Share

Bab 3

Author: Kharamiza
last update Last Updated: 2025-12-31 10:37:41

Cukup lama Acha menatap layar ponselnya setelah membaca email itu. Kalimat yang tertulis di sana terasa tak masuk di akalnya.

Ia menjatuhkan tubuh ke sofa, bersandar lemas. Alih-alih bahagia, yang muncul pertama kali justru perasaan aneh. Harga dirinya seperti diinjak-injak saat interview tadi. Namun, ia justru dinyatakan diterima. 

“Apa maksudnya?” Acha menggumam lirih.

Ia menggigit bibir kala mengingat kembali tatapan dingin Elvano dan pertanyaan-pertanyaan yang membuatnya merasa direndahkan. Tentu saja, ia tersinggung. Siapa pun pasti akan merasa begitu.

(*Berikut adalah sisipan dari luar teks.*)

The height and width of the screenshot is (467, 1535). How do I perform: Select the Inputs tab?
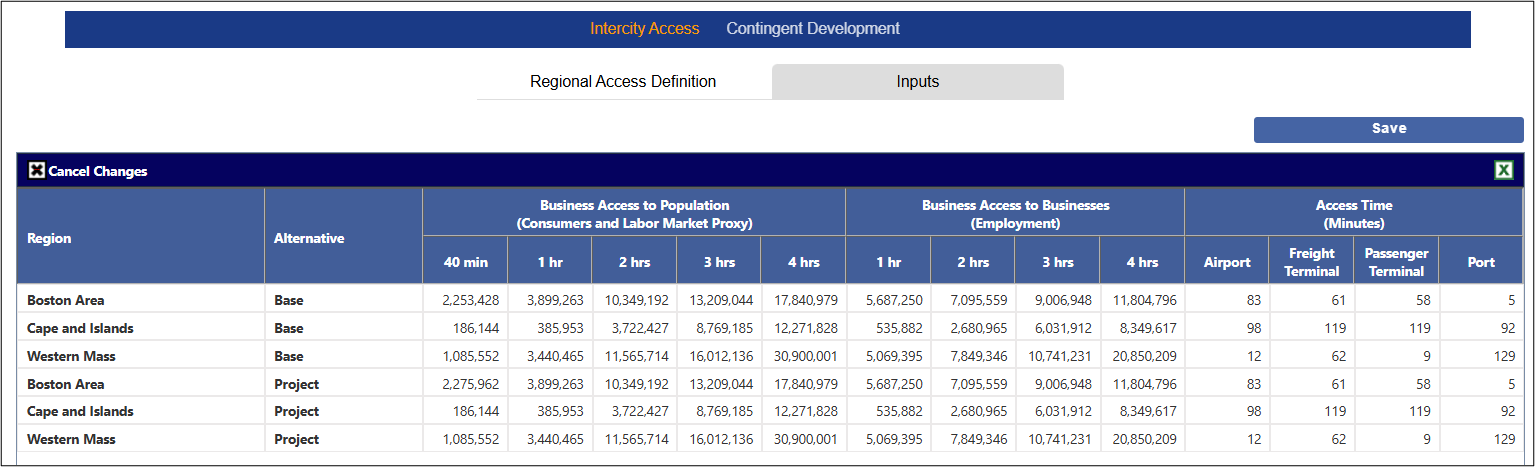coord(917,82)
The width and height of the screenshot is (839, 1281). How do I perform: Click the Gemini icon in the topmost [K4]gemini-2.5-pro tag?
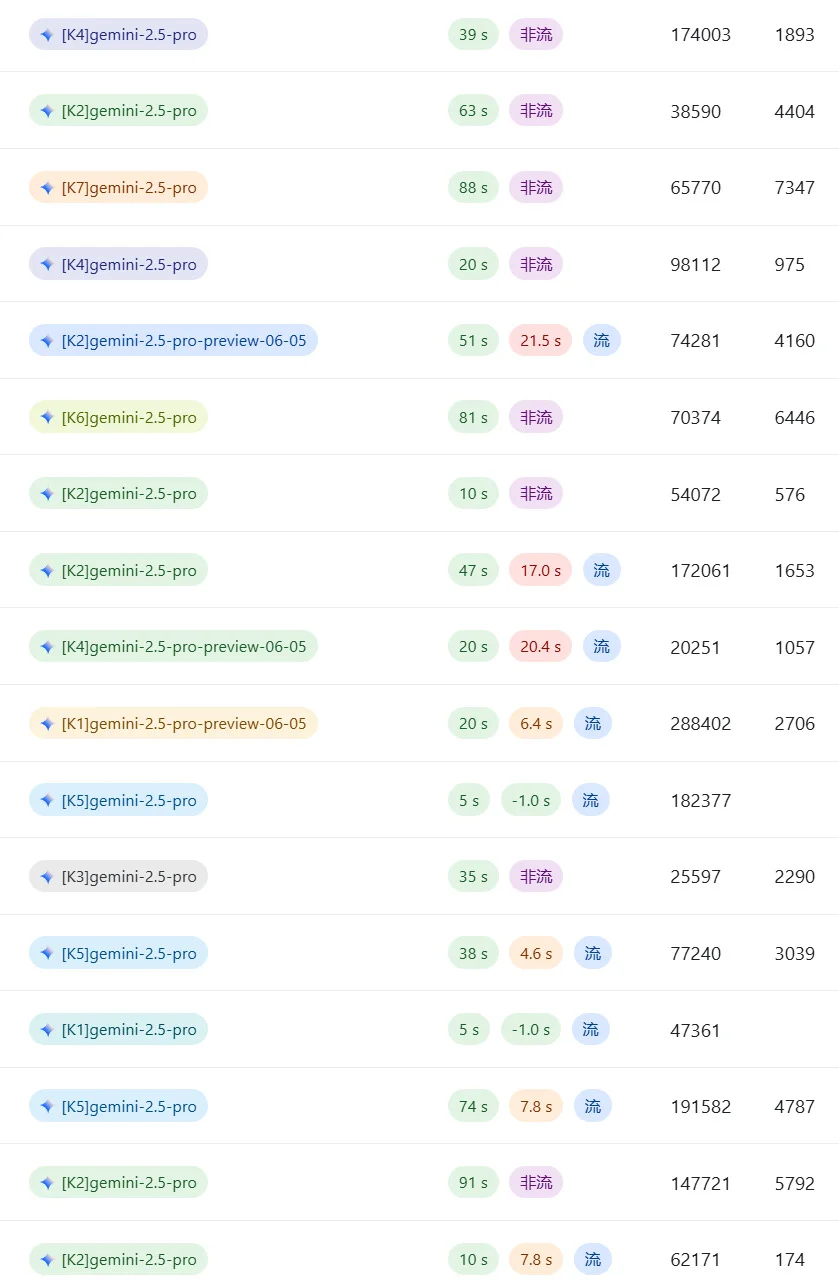47,35
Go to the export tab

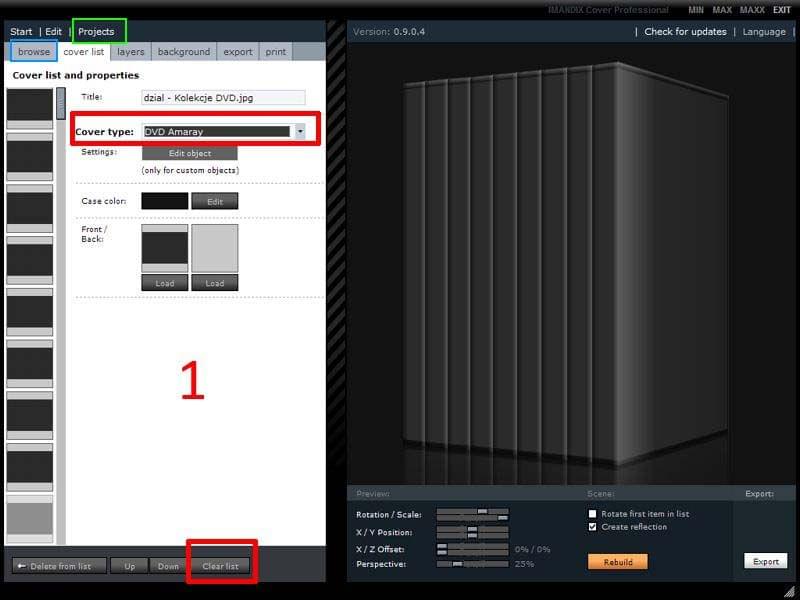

Kalaupun itu caranya menguji mental, menurutnya tetap keterlaluan, tetapi ia terlalu butuh pekerjaan ini untuk berspekulasi terlalu jauh.

“Ah, lupakan interview aneh itu,” katanya pelan, mencoba menenangkan diri.

Malam itu, Acha hampir tidak tidur nyenyak. Bayang-bayang kejadian hari ini datang silih berganti, hingga sekadar menarik napas pun terasa begitu berat.

Keesokan paginya, ia berdiri di depan cermin. Wajahnya tampak lebih segar, meski sisa kantuk masih terasa di pelupuknya.

Blus putih, rok hitam, rambut diikat rapi. Ia memastikan penampilannya pantas untuk hari pertama bekerja.

Beberapa detik, ia berdiri di depan gedung Alvarion Group sebelum akhirnya melangkah masuk. Bangunan tinggi itu sama megahnya seperti kemarin. Bedanya, hari ini ia tidak datang sebagai pelamar, melainkan sebagai bagian dari dalamnya.

Acha nenarik napas pelan. Hari pertama kerja selalu membuat siapa pun gugup. Namun, ia memaksa diri agar tetap tenang.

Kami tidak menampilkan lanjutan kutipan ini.